From what I can remember, I took this picture while on a walking tour of the area (the exact kind of tour I would come close to annoyingly interrupting sixteen years later). I remember fixating on the latticework and the hanging planters at the time; the latticework is still beautiful and the planters are no longer there. Also, the Royal Cafe, despite the best songwriting efforts of Mark Eitzel, closed down within the past decade, and I think there’s a tourist shop on the street level now. No idea how the upstairs spaces are being used. 

The 700 Block of Royal Street, April 1998.

The ??? Block of Royal Street, April 1998.
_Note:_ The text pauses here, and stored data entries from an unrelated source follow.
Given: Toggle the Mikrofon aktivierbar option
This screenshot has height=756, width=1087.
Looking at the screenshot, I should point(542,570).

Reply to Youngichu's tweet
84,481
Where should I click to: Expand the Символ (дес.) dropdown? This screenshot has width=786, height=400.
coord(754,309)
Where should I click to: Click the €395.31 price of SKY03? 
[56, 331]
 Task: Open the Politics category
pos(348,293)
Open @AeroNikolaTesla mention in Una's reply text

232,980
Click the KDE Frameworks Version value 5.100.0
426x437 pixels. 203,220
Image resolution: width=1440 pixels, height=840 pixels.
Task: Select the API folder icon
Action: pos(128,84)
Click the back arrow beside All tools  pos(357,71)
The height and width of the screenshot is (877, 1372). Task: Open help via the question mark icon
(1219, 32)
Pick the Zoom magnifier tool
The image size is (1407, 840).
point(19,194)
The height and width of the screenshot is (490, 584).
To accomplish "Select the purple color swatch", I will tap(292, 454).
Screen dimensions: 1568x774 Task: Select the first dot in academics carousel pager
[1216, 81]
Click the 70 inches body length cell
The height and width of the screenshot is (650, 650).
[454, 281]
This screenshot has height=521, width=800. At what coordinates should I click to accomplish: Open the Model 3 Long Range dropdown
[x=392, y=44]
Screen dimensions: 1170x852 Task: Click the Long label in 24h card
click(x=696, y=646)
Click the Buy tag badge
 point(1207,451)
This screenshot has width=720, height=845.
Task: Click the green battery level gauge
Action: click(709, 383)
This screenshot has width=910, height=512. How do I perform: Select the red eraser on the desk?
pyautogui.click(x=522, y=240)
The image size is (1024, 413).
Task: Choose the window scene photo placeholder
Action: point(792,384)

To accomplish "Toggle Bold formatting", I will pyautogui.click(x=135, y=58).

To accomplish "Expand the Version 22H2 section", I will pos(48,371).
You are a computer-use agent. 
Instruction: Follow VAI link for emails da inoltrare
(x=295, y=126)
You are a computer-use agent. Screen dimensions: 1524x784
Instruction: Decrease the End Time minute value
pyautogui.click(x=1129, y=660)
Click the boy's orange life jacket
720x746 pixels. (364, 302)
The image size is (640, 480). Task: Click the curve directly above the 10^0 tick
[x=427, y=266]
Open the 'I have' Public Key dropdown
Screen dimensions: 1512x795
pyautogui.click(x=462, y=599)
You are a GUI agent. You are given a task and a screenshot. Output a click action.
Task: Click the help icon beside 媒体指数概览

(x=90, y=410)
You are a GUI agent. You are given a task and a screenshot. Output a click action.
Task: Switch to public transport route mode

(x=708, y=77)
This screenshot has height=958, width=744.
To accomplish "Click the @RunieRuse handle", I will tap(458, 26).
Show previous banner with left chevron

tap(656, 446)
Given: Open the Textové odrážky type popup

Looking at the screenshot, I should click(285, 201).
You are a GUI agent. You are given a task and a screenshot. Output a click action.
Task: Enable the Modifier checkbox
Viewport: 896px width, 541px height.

I believe I took this facing Northeast, farther West from that previous photo, considering the direction the cars are facing. In retrospect, I wish I’d taken more candid photos of people at that age; the benign inter-era fashions of the late 1990’s deserved more attention. Anyway, if you look farther down the street (provided this is still Royal Street, which I think it is) you can faintly spot the corner of St. Ann.

It’d be interesting to compare the palimpsest landscape of certain New Orleans neighborhoods to one another, hurricane destruction notwithstanding. Businesses and residents come and go in the French Quarter much like any commercially-zoned area, and like most historically-protected area, the city suppresses any major changes. This dynamic probably formulates the bread and butter of New Orleans more so than any major American city (though that conversation also includes tourist-savvy places like Boston and St. Augustine, the latter of which was enduring a serious septic rooting project when I stopped through there last week).

I’ll keep paying attention to this in my own way on subsequent visits. And there will be subsequent visits, believe me.

Anyway… TUNE BACK IN SOON FOR “(RE)PHOTOGRAPHY IN THE AMERICAN SOUTH (PART TWO: MOBILE, BIRMINGHAM, AND CHATTANOOGA)” coming Wednesday. 

2 thoughts on “(Re)Photography in the American South (Part One: New Orleans)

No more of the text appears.